George of Trebisond was not the only member of the court of Nicolas V. whom Poggio regarded with sentiments of enmity. Tommaso da Rieti, a man of infamous character, who by his interposition had been refused admittance into the Roman chancery, and whom, under the designation of Eques Reatinus, he had stigmatized in the letter to Lionello d’Este, which is quoted in the ninth chapter of this work, having provoked him to hostility, he composed an invective against him, a copy of which is still extant in the Laurentian Library.[399]

In the year 1450, the celebration of the Jubilee attracted to Rome a prodigious concourse of people. As the plague was at this time raging in various parts of Italy, the multitude of devotees who were assembled to assist at the splendid solemnities of this festive season rendered the pontifical capital a focus of infection.[400] As soon therefore as Nicolas had finished the customary religious exercises, he fled from the impending danger to Fabriano, a town situated in the Marca d’Ancona. Poggio availed himself of this opportunity to visit his native place, where he dedicated his leisure to the prosecution of his studies, and to the enjoyment of social intercourse with his surviving Tuscan friends.

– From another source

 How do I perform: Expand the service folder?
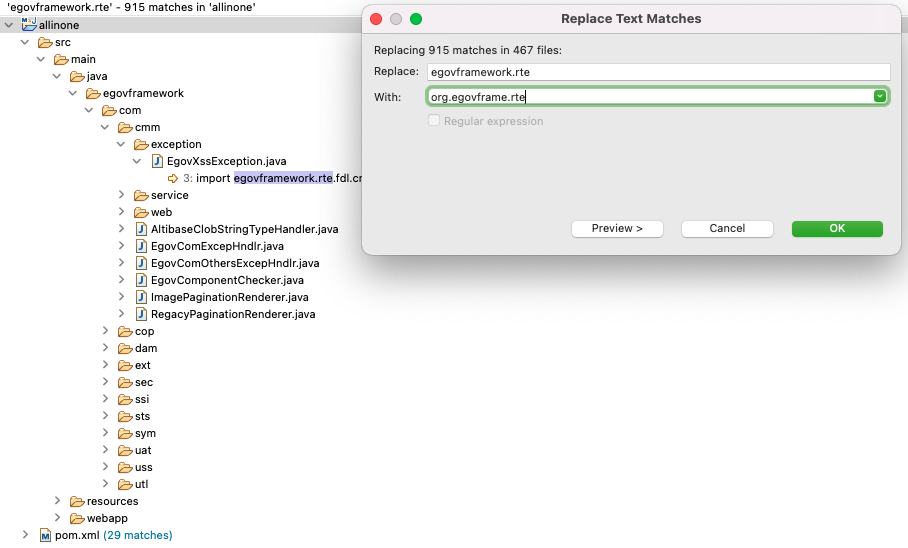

It was during this season of relaxation from the duties of his office, that he published what may be called the first edition of his Liber Facetiarum, or Collection of Jocose Tales.[401] In the preface to this curious miscellany he intimates, that he had engaged in a work of such levity, with a view of exercising himself in Latin composition.[402] The recording of these witticisms revived in his recollection the occurrence of days of pleasure which were past, never to return. From the postscript to the Liber Facetiarum we learn, that during the pontificate of Martin V. the officers of the Roman chancery were accustomed to assemble in a kind of common hall. In this apartment, which from the nature of the conversation of its frequenters, who were much more studious of wit than of truth, acquired the name of Bugiale;[403] they discussed the news of the day, and amused themselves by the communication of entertaining anecdotes. On these occasions they indulged themselves in the utmost latitude of satiric remark, dealing out their sarcasms with such impartiality, that they did not spare even the pontiff himself. The leading orators of the Bugiale were Razello of Bologna, Antonio Lusco,[404] Cincio, and Poggio; and the pointed jests and humorous stories which occurred in the course of the unrestrained conversations, in which these mirthful scribes bore a principal part, furnished the greater portion of the materials for the Liber Facetiarum.[405]